Saturday, March 16, 2013

A MEDICINE SYMBOL IN ROCK ART:




Lone Dog, 1809-10, "Black-Stone made medicine",
Goode and Thornton, 2007, p. 147.

In their wonderful book The Year The Stars Fell: Lakota Winter Counts at the Smithsonian (2007), Candace Greene and Russell Thornton illustrate a symbol that was used by many winter count artists as the symbol for “making medicine”, performing a magical/spiritual deed that elicits some effect in the real world. This symbol is an abbreviated buffalo head connected to the maker of the medicine by a line. This has been described by both Mallery (1893), and Greene and Thornton (2007). “In the ceremonial of “making medicine,” a buffalo head, and especially the head of an albino buffalo, held a prominent place among the plains tribes. . . . The device in the chart is the man figure, with the head of an albino buffalo held over his own (Mallery 1893:275).” (Greene and Thornton 2007: 147-8)


Lone Dog, 1860-61,"The Elk Who Shows Himself While Walking
made medicine", Goode and Thornton, 2007, p. 247.

The Swan, 1810-11, "A Minneconjou named Little Tail
first made medicine with a white buffalo cow
hide", Goode and Thornton, 2007, p. 148.

The Flame, 1860-61, "The Elk Who Shows
Himself While Walking made medicine",
Goode and Thornton, 2007, p. 247

This symbol is to be found in a number of winter counts, and perhaps other examples of the handiwork of Native American peoples. In the winter counts the symbol is usually, but not invariably, connected to a human figure. in the Lone Dog winter count the medicine symbol is connected to a sketchy abbreviated elk but that is the name glyph for the human who made the medicine, Elk Who Shows Himself While Walking, and in the winter count by The Flame it leads to what appears to be a horse. The symbol itself, the outline of the bison skull with horns, would lend itself to use in many other circumstances and mediums. With this in mind I have been keeping my eye open for examples of this symbol for “making medicine” in rock art.


Nevada, petroglyph, Highwater, American Indian Painting, p. 21.

One example of what appears to be this “making medicine” symbol in a petroglyph is illustrated in the book Song From The Earth: American Indian Painting by Jamake Highwater (1976: 21). It is a photograph of a petroglyph panel from Nevada (location unidentified) which shows a crude footprint, a large spiral with something attached to the outer end, and our making medicine symbol to the right of the spiral.
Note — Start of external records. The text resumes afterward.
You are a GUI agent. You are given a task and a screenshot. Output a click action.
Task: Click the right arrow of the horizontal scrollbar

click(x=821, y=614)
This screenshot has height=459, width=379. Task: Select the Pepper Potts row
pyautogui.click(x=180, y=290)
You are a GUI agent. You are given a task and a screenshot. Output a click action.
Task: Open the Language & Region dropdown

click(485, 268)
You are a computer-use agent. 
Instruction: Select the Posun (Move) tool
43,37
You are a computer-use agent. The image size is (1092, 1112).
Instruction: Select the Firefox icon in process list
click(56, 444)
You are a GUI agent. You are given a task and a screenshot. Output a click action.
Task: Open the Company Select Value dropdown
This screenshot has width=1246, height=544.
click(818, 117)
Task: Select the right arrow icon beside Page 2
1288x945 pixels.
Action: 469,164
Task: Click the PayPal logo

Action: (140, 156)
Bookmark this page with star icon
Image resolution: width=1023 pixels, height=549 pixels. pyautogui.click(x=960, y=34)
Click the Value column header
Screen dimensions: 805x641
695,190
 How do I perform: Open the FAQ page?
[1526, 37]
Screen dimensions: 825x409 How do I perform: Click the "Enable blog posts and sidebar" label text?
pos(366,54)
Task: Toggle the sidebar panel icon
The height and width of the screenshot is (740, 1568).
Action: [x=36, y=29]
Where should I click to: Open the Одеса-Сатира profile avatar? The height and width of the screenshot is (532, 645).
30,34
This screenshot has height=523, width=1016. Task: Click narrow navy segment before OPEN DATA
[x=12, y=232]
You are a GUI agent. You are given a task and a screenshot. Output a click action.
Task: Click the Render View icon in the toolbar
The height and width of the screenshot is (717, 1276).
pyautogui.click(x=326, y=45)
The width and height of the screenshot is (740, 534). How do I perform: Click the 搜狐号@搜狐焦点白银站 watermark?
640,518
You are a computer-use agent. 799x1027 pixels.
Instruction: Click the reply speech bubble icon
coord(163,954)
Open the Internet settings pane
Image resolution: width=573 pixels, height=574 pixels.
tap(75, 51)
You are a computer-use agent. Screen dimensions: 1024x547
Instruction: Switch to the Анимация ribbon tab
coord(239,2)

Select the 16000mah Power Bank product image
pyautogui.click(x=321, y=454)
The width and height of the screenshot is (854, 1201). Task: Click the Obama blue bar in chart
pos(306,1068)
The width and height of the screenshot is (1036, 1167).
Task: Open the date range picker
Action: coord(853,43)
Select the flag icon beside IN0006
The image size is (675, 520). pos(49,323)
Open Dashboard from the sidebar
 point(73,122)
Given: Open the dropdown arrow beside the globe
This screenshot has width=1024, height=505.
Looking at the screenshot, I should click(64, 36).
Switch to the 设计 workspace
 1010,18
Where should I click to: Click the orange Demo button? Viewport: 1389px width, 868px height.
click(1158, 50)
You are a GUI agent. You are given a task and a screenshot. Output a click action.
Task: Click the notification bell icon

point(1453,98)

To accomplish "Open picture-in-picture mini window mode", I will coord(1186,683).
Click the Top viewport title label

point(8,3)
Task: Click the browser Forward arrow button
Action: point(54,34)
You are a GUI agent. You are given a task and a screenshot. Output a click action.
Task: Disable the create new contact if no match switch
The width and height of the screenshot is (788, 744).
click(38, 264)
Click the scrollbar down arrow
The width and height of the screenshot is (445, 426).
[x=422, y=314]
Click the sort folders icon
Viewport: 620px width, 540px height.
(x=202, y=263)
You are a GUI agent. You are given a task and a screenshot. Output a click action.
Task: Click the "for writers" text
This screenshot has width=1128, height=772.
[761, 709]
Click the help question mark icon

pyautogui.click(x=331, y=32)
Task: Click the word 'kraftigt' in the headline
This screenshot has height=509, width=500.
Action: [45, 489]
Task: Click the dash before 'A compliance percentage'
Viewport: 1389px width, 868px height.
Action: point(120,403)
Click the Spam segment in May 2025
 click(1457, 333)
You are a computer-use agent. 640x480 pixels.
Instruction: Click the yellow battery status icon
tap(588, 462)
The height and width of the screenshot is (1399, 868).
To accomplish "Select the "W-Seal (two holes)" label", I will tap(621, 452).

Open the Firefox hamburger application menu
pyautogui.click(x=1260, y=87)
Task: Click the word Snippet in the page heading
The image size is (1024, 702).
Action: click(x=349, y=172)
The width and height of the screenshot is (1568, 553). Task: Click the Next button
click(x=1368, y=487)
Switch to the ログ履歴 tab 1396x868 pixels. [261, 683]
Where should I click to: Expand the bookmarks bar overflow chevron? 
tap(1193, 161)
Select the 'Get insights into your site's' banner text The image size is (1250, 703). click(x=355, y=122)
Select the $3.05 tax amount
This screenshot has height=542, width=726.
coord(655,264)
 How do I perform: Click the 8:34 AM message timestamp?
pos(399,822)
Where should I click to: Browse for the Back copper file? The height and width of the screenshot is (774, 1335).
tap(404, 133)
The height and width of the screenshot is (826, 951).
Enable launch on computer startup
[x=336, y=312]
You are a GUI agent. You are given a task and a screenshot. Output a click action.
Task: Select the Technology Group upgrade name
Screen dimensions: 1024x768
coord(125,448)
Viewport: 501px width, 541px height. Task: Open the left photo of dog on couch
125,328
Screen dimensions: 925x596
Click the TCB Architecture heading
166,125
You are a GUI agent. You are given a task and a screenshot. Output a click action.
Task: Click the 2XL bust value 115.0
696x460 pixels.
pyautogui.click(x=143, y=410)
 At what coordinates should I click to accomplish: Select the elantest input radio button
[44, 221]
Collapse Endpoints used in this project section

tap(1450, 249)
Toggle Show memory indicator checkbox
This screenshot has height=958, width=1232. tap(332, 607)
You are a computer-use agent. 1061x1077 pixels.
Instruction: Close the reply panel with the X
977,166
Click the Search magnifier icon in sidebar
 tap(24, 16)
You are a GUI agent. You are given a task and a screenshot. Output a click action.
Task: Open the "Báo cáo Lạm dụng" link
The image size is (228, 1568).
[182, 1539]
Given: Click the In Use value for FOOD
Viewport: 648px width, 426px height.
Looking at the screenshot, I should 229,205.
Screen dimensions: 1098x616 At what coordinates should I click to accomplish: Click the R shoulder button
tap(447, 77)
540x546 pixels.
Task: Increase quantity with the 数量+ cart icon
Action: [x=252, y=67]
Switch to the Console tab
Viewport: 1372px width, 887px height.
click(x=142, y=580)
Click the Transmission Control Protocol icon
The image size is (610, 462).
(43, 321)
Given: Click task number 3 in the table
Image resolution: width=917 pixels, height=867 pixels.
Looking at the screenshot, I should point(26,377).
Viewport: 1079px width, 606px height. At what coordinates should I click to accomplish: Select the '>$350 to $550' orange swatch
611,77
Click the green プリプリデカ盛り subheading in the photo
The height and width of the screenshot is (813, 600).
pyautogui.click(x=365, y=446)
Upon careful examination, the shape attached to the outer end of the spiral at the top could also represent a skull as well, although it reminds me more of a pronghorn antelope than a bison.

If you know of any further examples, as always, please forward them to me. Thank you.

REFERENCES:

Greene, Candace S., and Russell Thornton,
2007    The Year The Stars Fell: Lakota Winter Counts at the Smithsonian, Smithsonian National Museum, Washington.

Highwater, Jamake
1976    Song From The Earth: American Indian Painting, New York Graphic Society, Boston.

Mallery, Garrick
1889    Picture-Writing of the American Indians, 10th Annual Report of the Bureau of Ethnology to the Secretary of the Smithsonian Institution, 1888-1889, by J. W. Powell, Director, Government Printing Office, Washington D.C.